Starting with the line with "1141x1064 pixels. Task: Clear" and going on through the line with "click(x=1117, y=40)", write those lines out again with "search query" swapped for "search field" and everything else left as is. Leave out the pictures.

INPUT ROWS:
------------

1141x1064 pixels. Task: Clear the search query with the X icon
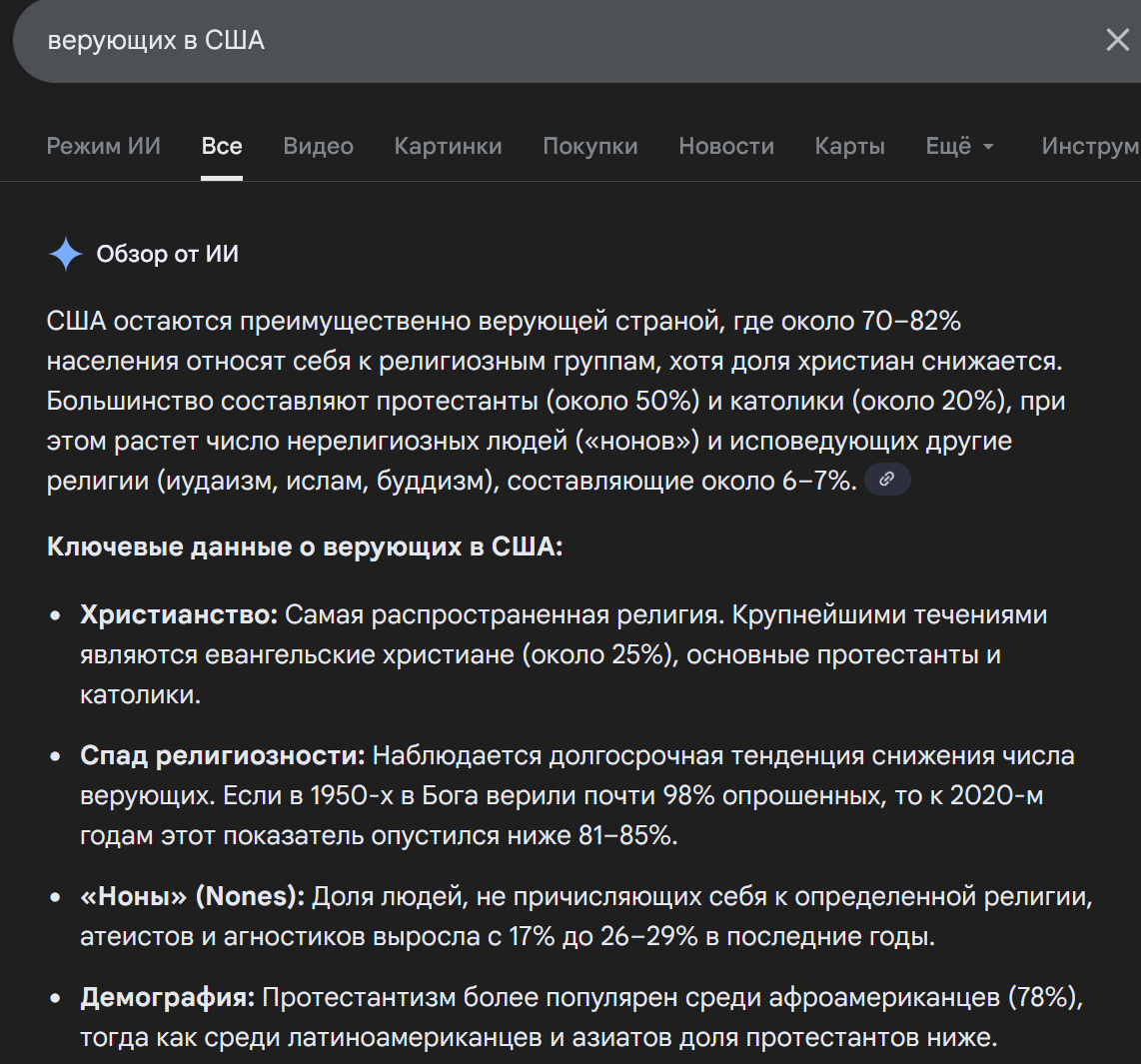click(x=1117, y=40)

------------

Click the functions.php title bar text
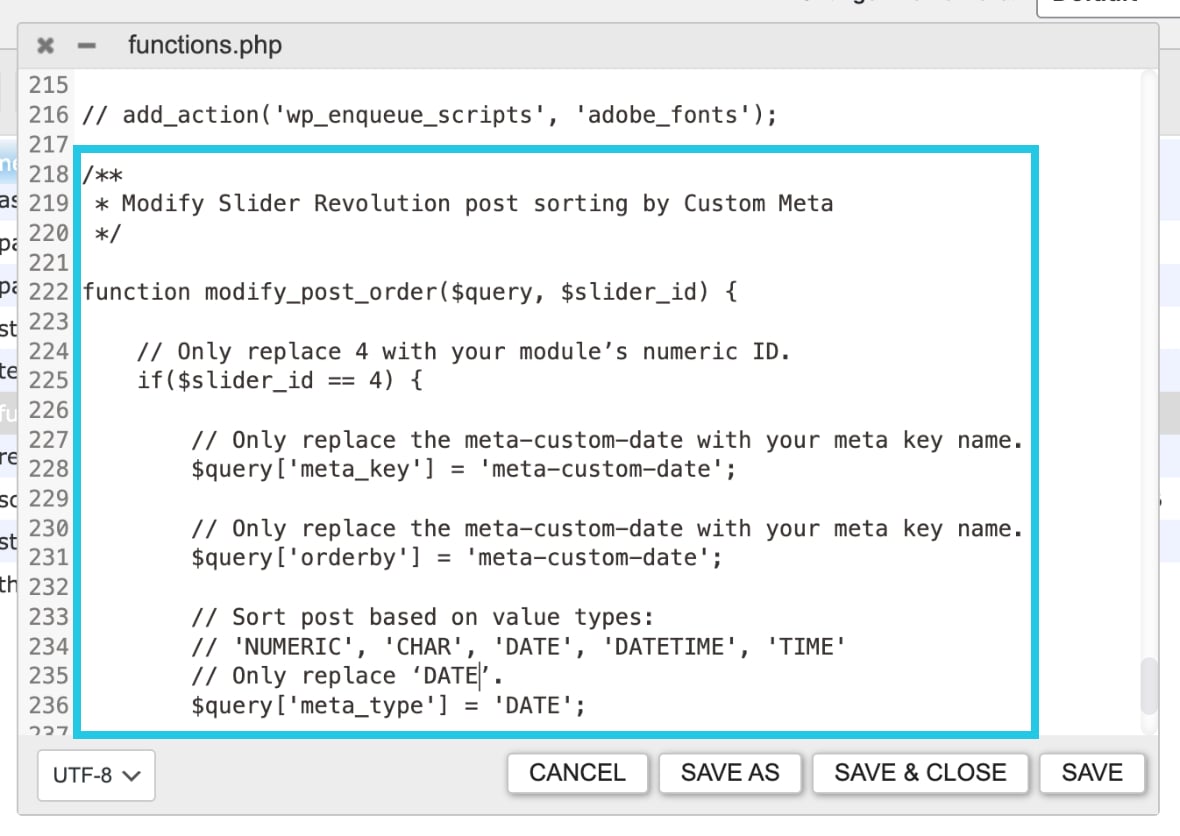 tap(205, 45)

------------

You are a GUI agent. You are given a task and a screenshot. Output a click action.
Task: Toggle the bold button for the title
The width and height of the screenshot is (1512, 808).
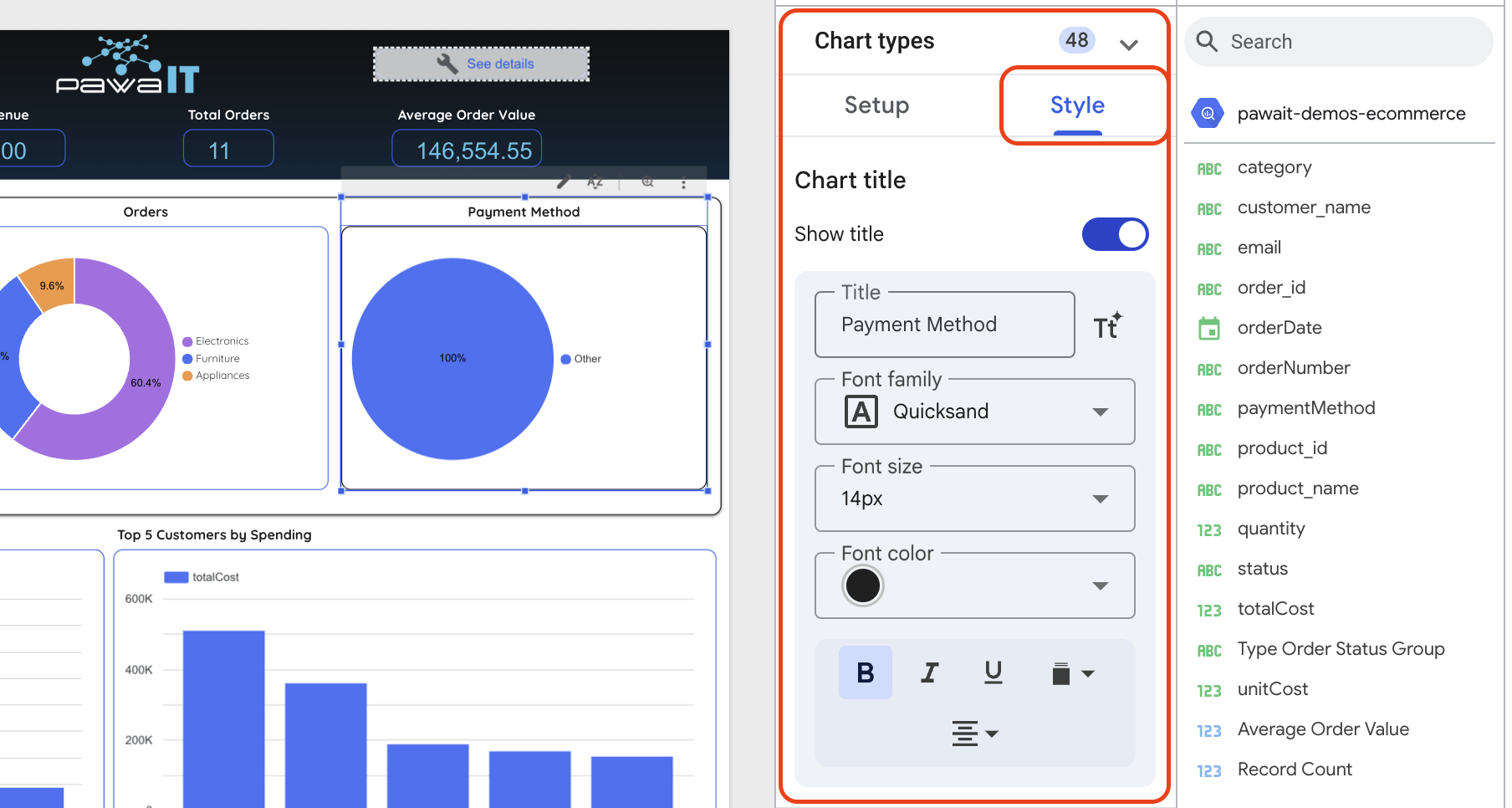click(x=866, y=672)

------------

RESPONSE:
1141x1064 pixels. Task: Clear the search field with the X icon
click(x=1117, y=40)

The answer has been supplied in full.